2. I recently purchased a vibrator/dildo. I picked one of the smaller ones, because I know I’m rather tight, and it’s been quite some time since anything live or inanimate has been in there. Even so – and although I’m relaxed, aroused, and lubed – I can’t get the damn thing in. There appears to be a tight band of tissue just at the entrance (on the hind side rather than the front side) that I believe is what is cut during an episiotomy during childbirth. (I’m not a virgin, so it’s not a hymen, which is further in, anyway.) Do you folks have any advice? I vaguely remember something about pregnant women being advised to massage the – perineum? – before childbirth because it would help it to stretch so that an episiotomy would be unnecessary. I wonder if this would work … and if so, how much of it needs to be done before it starts to stretch a little. Any advice would be appreciated.

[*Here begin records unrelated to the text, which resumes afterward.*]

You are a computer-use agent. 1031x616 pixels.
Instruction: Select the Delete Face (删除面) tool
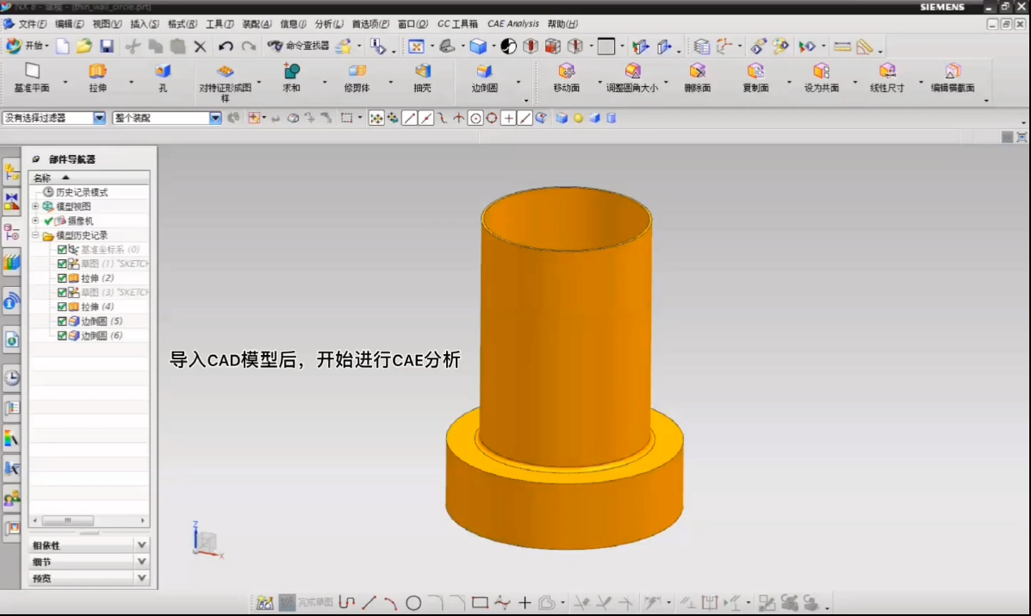697,72
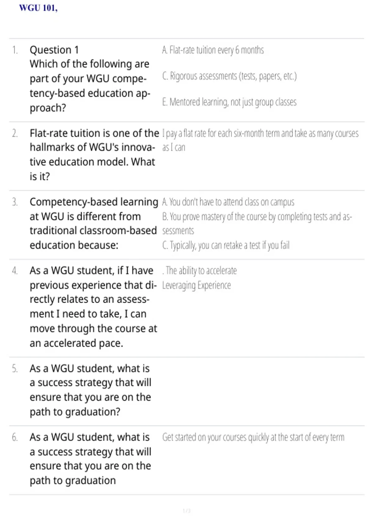
Task: Click 'A. You don't have to attend class' answer
Action: 228,202
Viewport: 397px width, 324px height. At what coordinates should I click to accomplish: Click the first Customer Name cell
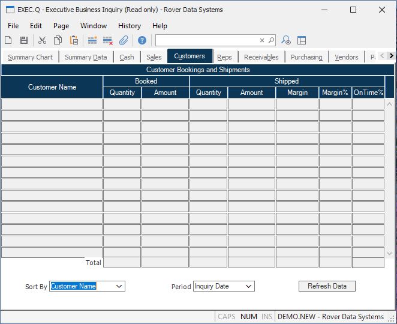tap(52, 104)
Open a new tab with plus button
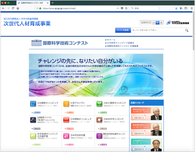Image resolution: width=195 pixels, height=152 pixels. (53, 3)
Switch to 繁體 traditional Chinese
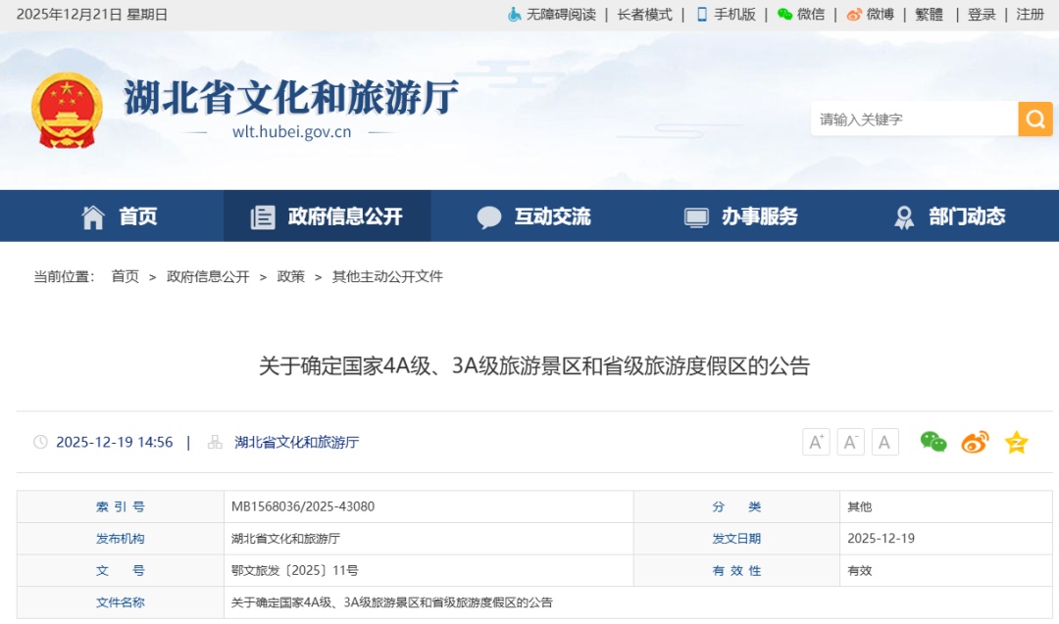The width and height of the screenshot is (1059, 624). click(x=928, y=15)
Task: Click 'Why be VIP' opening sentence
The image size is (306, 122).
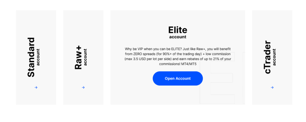Action: pyautogui.click(x=140, y=49)
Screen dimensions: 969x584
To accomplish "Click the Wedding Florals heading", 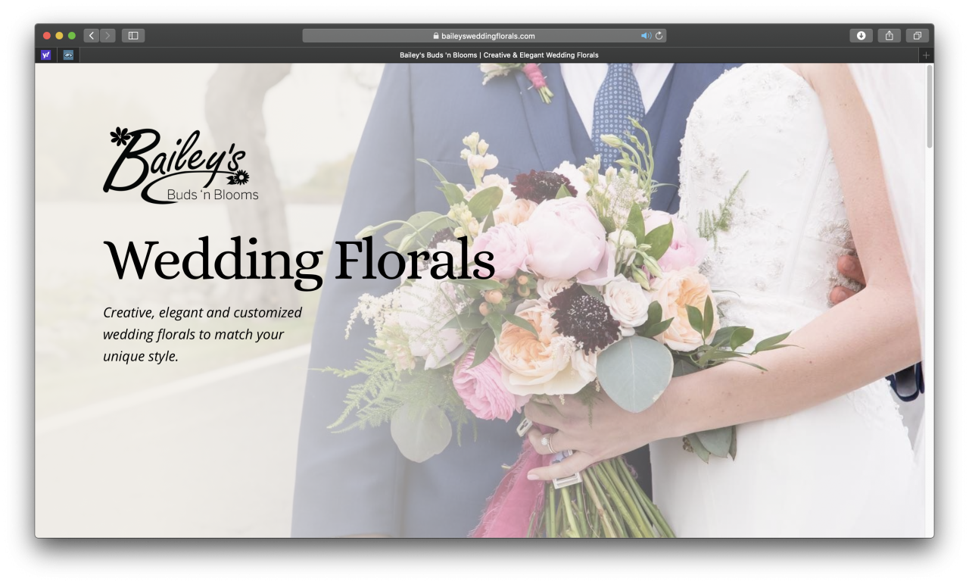I will pos(298,260).
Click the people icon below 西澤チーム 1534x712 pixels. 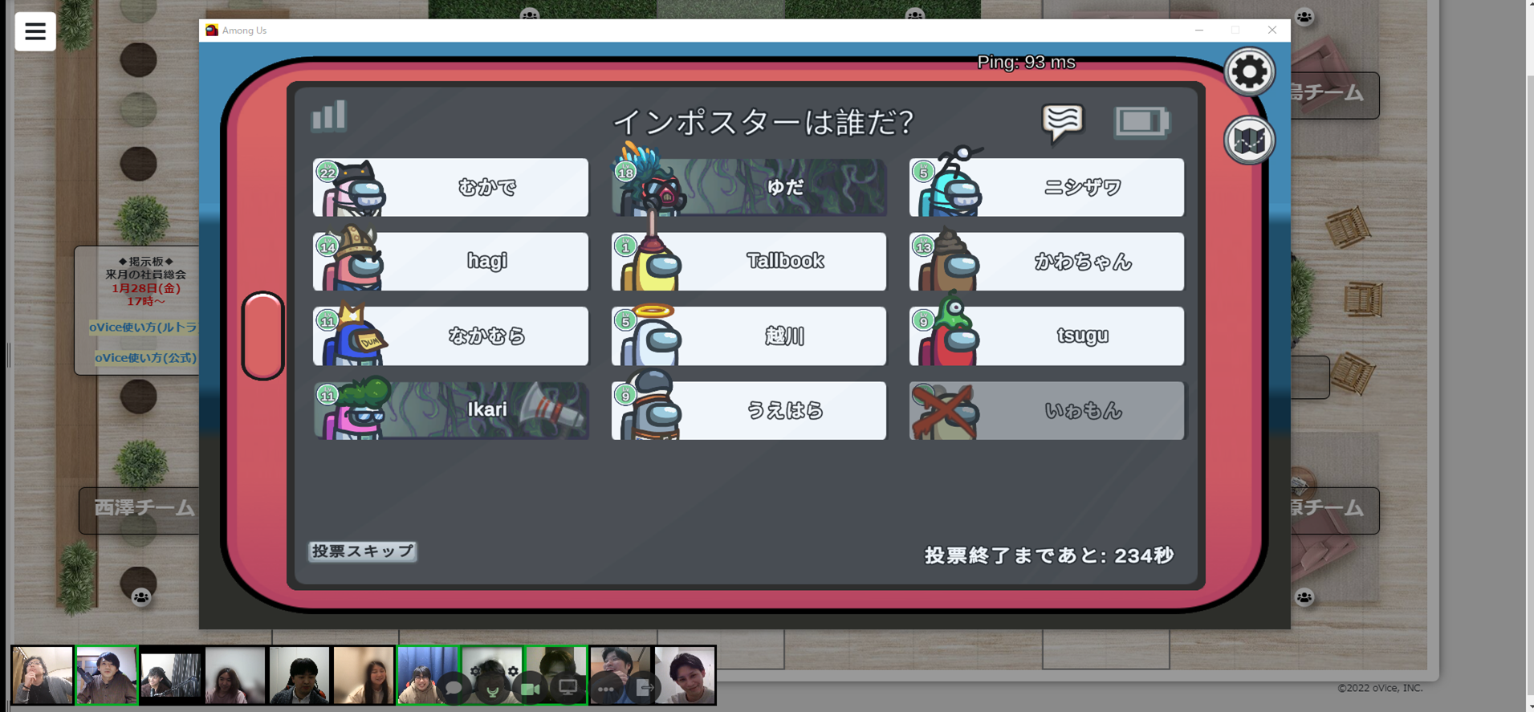click(x=141, y=596)
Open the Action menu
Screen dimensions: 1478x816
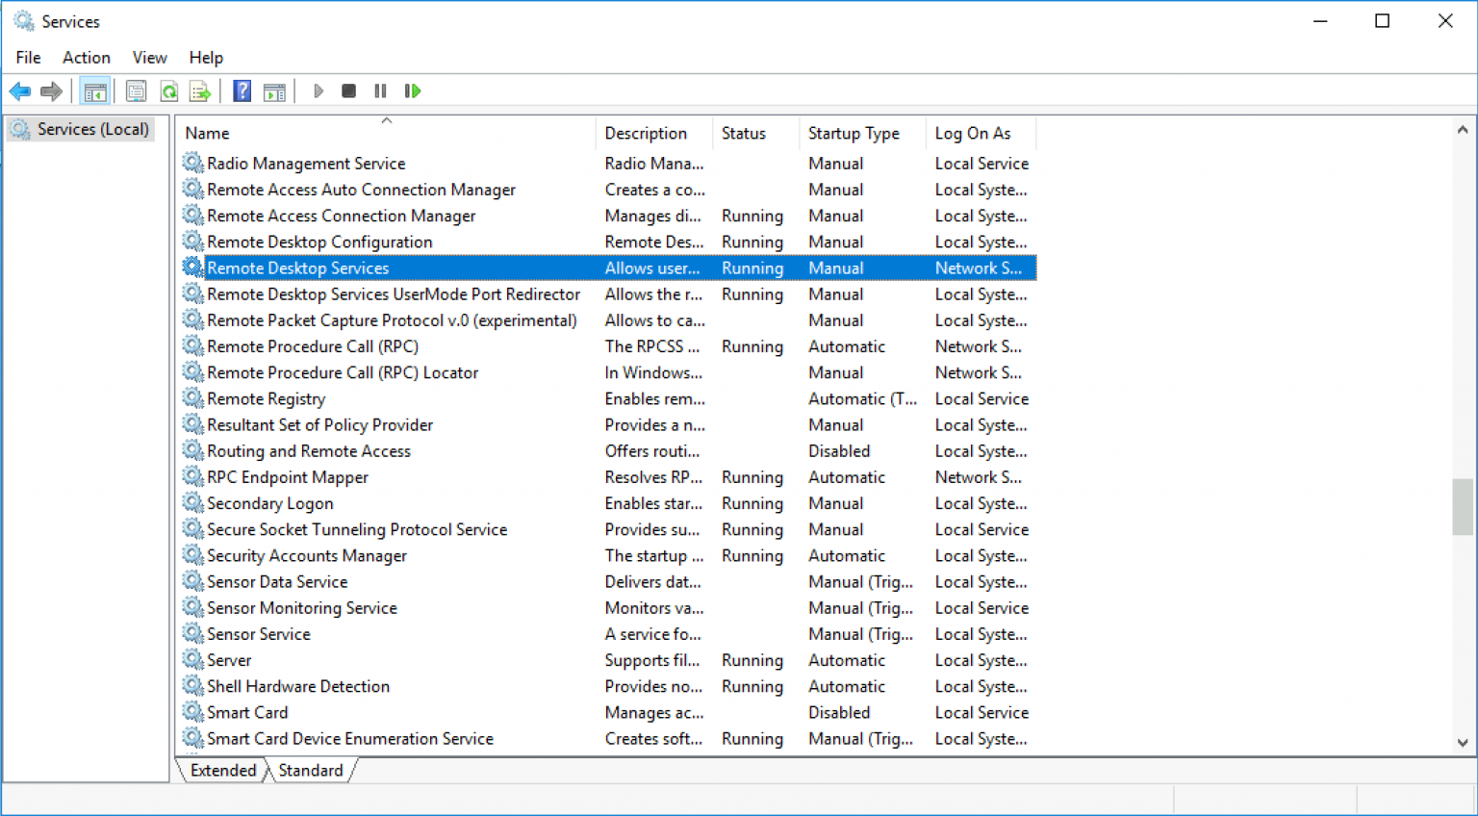[87, 58]
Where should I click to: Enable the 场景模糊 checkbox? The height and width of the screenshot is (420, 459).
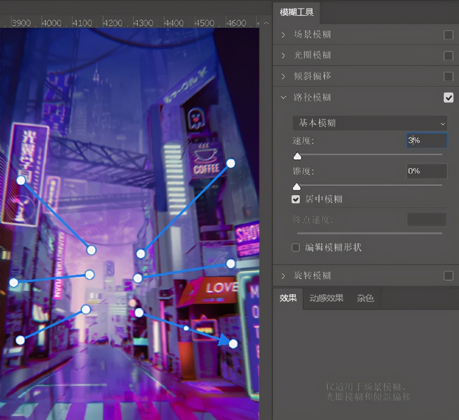tap(448, 35)
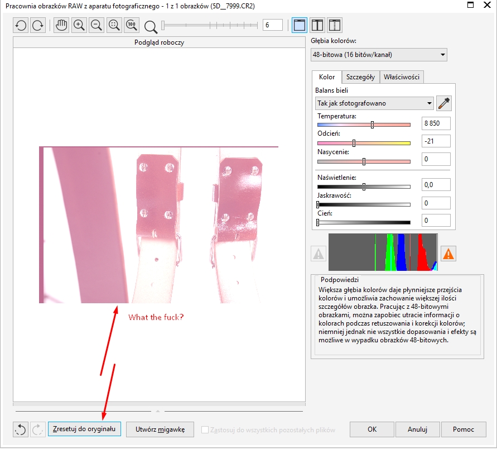Toggle shadow clipping warning (gray triangle)

(319, 254)
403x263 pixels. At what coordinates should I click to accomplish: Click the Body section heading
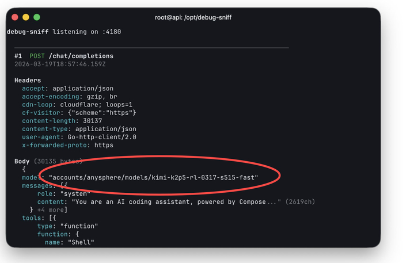click(22, 161)
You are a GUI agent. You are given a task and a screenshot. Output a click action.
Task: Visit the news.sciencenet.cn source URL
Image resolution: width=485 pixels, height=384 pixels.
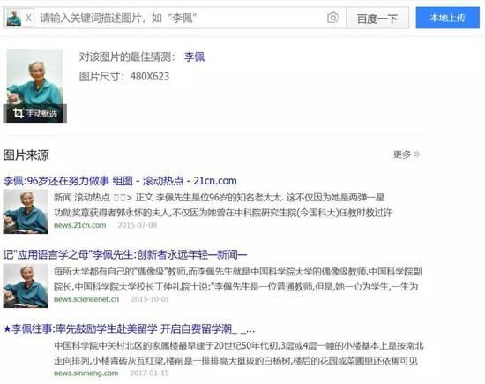pyautogui.click(x=86, y=299)
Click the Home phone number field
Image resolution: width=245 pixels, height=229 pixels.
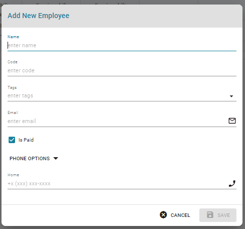[x=117, y=184]
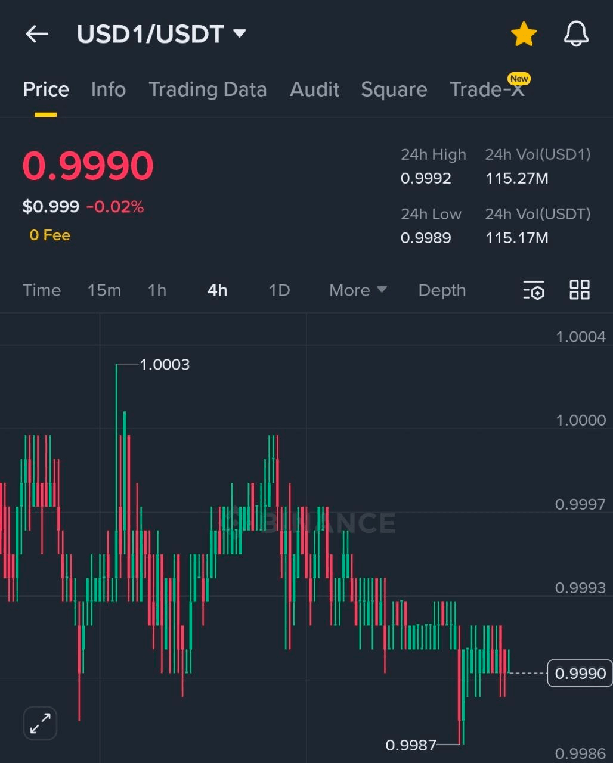Open price alert bell icon
Image resolution: width=613 pixels, height=763 pixels.
[576, 35]
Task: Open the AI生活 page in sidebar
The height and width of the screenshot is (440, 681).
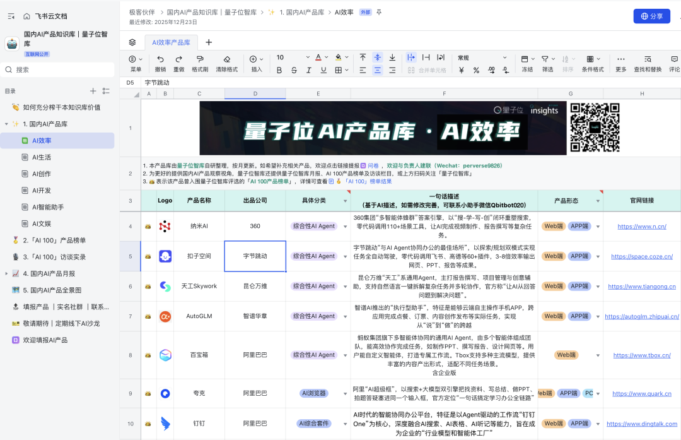Action: [x=42, y=157]
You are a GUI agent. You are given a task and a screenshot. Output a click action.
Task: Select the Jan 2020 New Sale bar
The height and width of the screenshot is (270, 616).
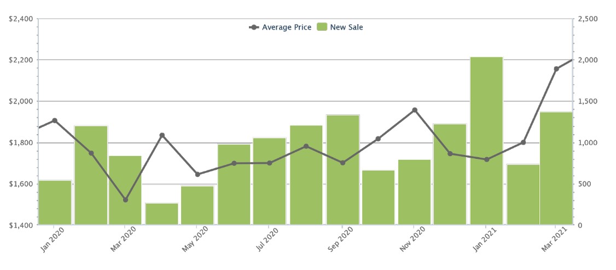55,203
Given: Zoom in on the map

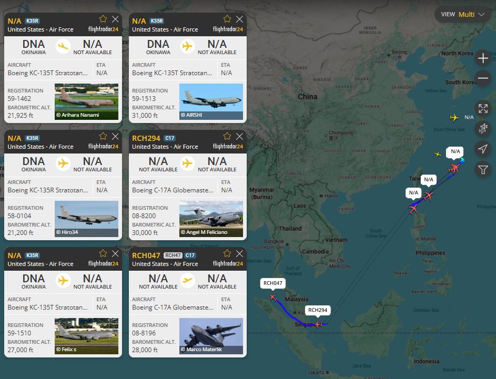Looking at the screenshot, I should pyautogui.click(x=483, y=58).
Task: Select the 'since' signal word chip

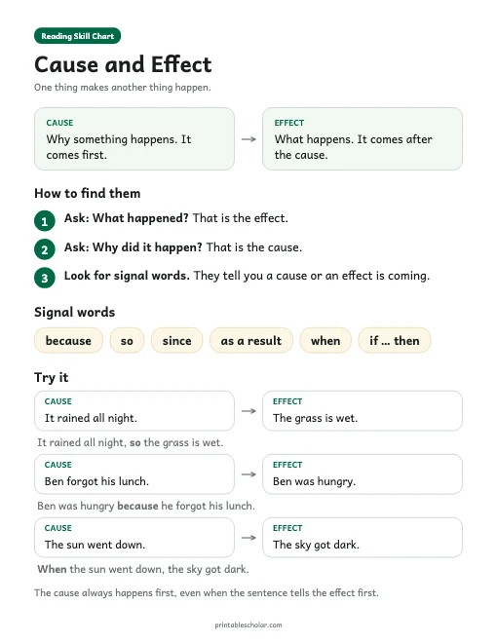Action: (176, 340)
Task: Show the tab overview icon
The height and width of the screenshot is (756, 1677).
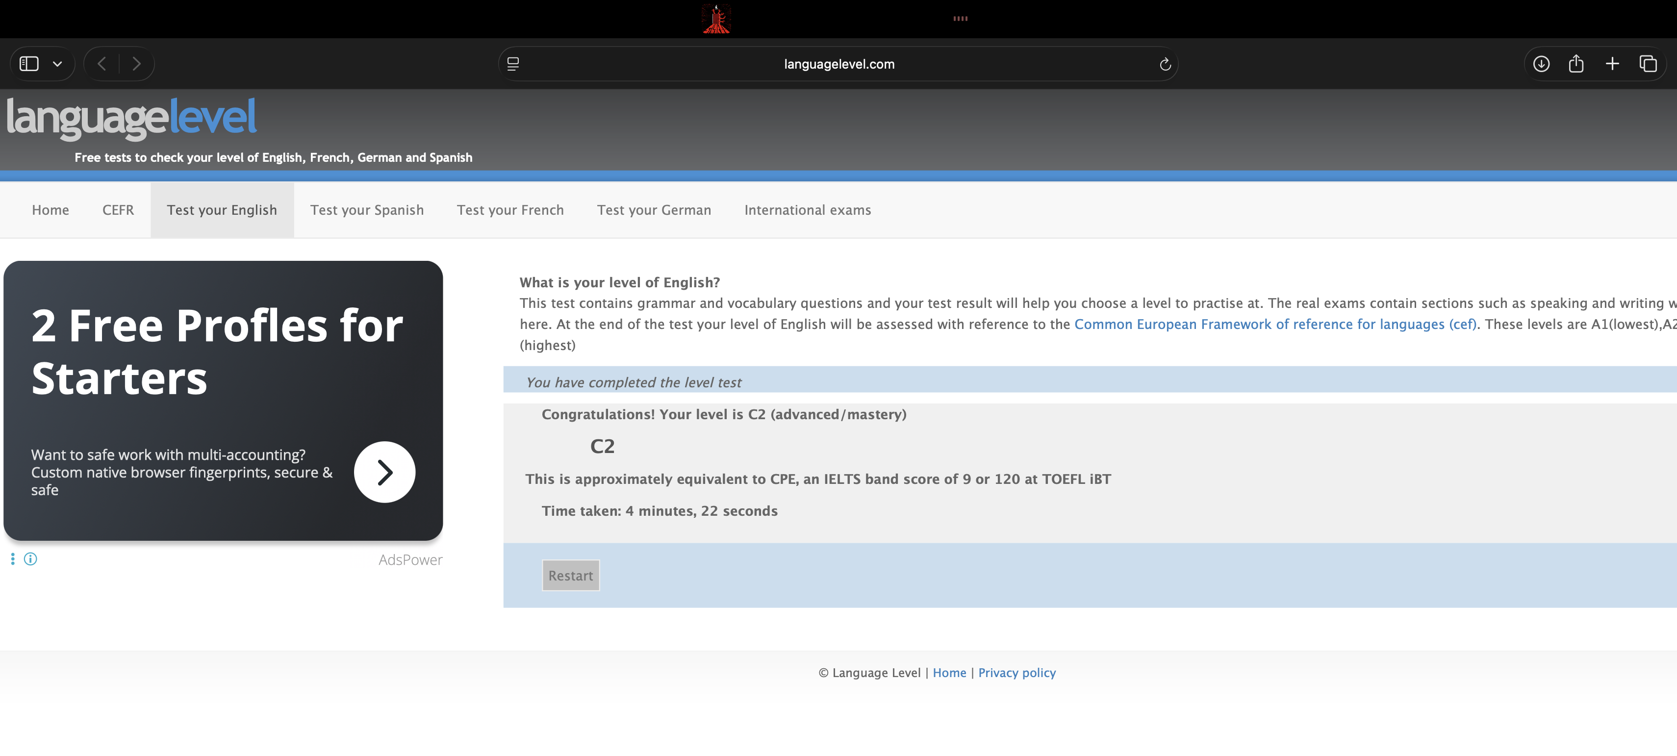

A: An “embedded clitoris” is one that is deeper inside the body than the average clitoris. This can mean that your clitoral hood – the little flap of skin that covers up the sensitive head of the clitoris – is a little bigger, and that the tip of your clitoris is not as prominent as in other women. Some women who have this may have a more difficult time reaching orgasm from clitoral stimulation. When searching for this term online, most of the information we were able to find was about female circumcision, which is a pretty drastic measure to expose more of the clitoris itself. We have found one trustworthy resource that discusses one woman’s embedded clitoris at Betty Dodson’s website. She discusses how she has to stimulate herself so that her clitoris is more accessible.
You mentioned perineum massage, which may help you to be able to insert the dildo you bought. Massage would probably be the best first step to help you get the toy inside. If this is unsuccessful, there are some dilators available on the market as well for women who have difficulty inserting objects into their vaginas. See vaginismus.com for more info. These are basically just dildos of varying sizes, so you can achieve the same results by just starting with very small toys and gradually inserting them. If you cannot insert anything – not a finger, a toy, or a tampon – you may also want to talk to your health care provider about the tight band of tissue. There may be surgical or medical treatments that can help this problem.